Myer Upton "Whitey" Skoog (November 2, 1926 – April 4, 2019) was an American professional basketball player for the National Basketball Association's Minneapolis Lakers. He was born in Duluth, Minnesota.

A 5 ft 11 in (180 cm) and 180 lb (82 kg) guard, Skoog played collegiately at the University of Minnesota.  Following his All-America senior season, he was drafted as a territorial pick in the first round of the 1951 NBA draft by the Lakers.

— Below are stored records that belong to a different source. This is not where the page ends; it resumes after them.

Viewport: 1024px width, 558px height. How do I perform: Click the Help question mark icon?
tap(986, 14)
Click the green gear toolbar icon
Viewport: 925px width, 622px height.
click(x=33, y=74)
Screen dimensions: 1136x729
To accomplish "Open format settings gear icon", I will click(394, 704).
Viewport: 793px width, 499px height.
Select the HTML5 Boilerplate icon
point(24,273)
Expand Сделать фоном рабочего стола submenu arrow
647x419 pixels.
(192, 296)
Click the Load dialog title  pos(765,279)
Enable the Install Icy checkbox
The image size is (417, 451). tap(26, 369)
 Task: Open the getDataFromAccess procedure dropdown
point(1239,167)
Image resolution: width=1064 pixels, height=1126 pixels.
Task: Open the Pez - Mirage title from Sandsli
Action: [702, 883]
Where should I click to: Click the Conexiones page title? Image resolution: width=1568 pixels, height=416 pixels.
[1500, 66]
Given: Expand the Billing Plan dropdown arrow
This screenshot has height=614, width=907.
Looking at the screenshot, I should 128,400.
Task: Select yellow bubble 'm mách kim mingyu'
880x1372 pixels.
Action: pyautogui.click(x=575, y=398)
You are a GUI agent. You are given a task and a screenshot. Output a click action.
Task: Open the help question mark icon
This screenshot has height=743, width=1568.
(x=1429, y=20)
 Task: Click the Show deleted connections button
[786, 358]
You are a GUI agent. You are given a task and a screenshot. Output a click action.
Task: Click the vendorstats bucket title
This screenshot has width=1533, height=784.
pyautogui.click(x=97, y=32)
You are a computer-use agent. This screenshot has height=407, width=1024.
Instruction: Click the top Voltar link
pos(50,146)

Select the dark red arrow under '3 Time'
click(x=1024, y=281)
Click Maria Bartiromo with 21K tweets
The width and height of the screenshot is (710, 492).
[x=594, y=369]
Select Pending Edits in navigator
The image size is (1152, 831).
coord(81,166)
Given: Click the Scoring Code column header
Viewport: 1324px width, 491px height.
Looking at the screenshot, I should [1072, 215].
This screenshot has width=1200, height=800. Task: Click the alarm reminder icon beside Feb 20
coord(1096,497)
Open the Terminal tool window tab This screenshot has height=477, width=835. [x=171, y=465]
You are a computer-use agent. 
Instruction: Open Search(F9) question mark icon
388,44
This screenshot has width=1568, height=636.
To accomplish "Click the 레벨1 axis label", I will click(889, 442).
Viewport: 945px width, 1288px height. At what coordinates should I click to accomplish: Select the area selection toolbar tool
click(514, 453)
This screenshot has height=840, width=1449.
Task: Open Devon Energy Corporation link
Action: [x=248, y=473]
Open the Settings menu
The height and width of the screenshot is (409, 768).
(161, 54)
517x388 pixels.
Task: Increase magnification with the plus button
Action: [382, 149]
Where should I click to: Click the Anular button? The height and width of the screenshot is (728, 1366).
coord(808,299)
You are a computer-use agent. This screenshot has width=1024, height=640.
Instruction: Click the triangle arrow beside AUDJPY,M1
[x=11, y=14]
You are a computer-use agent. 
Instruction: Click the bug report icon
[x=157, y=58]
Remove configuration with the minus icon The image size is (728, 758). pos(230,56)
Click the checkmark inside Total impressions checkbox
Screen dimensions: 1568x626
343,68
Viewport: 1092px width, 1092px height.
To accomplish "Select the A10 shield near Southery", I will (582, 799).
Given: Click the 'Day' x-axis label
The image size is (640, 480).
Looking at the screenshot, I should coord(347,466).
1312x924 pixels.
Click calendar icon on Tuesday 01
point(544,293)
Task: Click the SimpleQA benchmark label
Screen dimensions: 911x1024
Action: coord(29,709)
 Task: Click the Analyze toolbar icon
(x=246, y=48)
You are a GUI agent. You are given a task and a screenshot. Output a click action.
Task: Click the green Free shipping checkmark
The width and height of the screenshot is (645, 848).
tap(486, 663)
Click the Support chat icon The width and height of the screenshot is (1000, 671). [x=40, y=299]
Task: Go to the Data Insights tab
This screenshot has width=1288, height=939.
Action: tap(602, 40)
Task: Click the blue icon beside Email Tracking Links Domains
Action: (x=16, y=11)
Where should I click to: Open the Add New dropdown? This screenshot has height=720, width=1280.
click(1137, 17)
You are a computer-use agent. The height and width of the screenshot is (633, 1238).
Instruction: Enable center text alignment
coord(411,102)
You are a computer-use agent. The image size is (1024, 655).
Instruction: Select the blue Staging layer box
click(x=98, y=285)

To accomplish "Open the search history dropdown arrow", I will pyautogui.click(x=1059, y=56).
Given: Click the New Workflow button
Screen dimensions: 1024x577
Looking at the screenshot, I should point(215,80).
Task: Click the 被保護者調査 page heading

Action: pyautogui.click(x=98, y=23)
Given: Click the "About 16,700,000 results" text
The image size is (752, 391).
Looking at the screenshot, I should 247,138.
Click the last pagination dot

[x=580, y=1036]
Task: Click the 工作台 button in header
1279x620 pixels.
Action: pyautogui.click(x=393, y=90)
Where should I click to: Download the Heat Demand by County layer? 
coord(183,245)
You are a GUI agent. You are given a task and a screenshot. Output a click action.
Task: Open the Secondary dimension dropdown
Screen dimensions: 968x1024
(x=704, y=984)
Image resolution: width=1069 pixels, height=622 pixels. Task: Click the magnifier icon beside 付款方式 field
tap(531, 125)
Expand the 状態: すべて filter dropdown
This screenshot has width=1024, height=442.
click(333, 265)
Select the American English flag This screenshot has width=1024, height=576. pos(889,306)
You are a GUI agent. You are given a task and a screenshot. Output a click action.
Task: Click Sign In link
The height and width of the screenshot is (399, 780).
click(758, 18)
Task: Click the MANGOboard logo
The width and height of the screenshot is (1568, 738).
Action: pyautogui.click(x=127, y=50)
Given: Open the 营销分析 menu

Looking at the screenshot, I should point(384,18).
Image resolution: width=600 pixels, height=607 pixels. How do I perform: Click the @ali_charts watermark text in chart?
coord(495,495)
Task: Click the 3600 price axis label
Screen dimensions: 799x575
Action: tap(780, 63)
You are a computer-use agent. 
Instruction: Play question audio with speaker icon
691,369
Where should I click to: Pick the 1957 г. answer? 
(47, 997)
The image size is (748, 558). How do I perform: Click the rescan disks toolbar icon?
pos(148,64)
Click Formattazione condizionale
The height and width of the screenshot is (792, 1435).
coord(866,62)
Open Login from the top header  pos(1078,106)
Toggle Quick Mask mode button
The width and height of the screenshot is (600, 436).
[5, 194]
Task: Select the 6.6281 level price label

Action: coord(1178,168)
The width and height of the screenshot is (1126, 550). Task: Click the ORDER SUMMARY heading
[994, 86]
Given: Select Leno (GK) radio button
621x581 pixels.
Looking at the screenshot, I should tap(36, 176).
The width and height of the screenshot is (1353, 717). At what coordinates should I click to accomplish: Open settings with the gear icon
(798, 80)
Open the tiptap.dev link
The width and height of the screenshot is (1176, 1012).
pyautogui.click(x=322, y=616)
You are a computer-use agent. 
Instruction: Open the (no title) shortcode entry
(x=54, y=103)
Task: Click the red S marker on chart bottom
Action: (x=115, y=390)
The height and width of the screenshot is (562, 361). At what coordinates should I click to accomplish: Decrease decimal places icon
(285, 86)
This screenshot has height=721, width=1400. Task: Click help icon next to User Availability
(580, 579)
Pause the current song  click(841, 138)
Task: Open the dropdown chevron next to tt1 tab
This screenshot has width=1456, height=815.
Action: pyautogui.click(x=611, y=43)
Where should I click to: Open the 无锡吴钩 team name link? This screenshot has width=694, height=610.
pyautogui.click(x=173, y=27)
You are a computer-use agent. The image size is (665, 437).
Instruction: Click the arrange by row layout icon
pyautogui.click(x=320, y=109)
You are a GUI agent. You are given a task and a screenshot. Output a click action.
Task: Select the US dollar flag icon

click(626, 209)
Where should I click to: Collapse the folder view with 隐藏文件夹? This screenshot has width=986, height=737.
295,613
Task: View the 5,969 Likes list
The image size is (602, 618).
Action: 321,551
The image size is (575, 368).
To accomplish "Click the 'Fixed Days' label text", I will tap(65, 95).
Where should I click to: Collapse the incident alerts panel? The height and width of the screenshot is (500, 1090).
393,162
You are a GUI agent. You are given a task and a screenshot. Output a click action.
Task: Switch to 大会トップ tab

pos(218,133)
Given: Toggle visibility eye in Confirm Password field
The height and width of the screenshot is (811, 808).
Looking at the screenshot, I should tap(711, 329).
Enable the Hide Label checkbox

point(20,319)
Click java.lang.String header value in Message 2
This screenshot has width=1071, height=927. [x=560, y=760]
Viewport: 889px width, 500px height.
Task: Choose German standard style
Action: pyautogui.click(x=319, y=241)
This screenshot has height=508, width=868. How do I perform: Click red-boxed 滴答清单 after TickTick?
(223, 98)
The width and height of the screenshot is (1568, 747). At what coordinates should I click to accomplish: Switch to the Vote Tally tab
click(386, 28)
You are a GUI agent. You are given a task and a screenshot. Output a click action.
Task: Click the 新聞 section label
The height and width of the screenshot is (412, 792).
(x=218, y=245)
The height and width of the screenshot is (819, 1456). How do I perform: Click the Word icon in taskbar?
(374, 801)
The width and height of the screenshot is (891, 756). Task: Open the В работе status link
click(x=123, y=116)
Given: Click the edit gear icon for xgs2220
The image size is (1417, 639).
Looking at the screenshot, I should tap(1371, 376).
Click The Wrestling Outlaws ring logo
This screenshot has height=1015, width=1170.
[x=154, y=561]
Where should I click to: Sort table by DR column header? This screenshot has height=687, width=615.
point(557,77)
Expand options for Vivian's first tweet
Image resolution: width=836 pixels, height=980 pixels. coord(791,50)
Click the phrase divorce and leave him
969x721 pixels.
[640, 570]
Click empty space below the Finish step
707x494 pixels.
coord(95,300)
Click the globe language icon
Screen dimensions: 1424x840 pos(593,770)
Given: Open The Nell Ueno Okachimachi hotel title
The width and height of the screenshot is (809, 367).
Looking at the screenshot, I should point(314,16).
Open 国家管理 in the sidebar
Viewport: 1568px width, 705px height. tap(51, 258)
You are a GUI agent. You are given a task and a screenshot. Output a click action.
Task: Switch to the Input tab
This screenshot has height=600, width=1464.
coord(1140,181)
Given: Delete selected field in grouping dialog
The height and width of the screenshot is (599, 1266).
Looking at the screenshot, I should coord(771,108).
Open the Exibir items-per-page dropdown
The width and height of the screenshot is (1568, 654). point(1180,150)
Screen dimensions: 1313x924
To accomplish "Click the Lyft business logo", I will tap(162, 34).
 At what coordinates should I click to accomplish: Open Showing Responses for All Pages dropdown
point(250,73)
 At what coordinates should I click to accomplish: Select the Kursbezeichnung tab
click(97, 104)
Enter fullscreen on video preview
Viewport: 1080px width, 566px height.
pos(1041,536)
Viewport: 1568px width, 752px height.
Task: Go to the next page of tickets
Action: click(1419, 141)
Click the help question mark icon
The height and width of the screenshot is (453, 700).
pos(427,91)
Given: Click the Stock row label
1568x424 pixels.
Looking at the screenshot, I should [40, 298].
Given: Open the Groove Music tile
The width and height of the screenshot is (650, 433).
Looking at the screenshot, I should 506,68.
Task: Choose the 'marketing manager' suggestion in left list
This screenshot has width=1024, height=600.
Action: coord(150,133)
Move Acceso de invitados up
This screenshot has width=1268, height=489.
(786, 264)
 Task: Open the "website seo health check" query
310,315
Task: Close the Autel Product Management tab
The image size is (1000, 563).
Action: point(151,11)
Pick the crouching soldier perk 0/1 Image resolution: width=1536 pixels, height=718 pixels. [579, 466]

The Lakers won three NBA Championships in his first three years in the league.  Skoog played in six seasons in the NBA before back injuries forced his retirement. Some credit Skoog with being the creator of the jump shot and one of the first players to use a jump shot in an organized game. Following his career in the NBA, Skoog became the men's basketball coach and golf coach at Gustavus Adolphus College.  He was inducted into the school's hall of fame in 1987.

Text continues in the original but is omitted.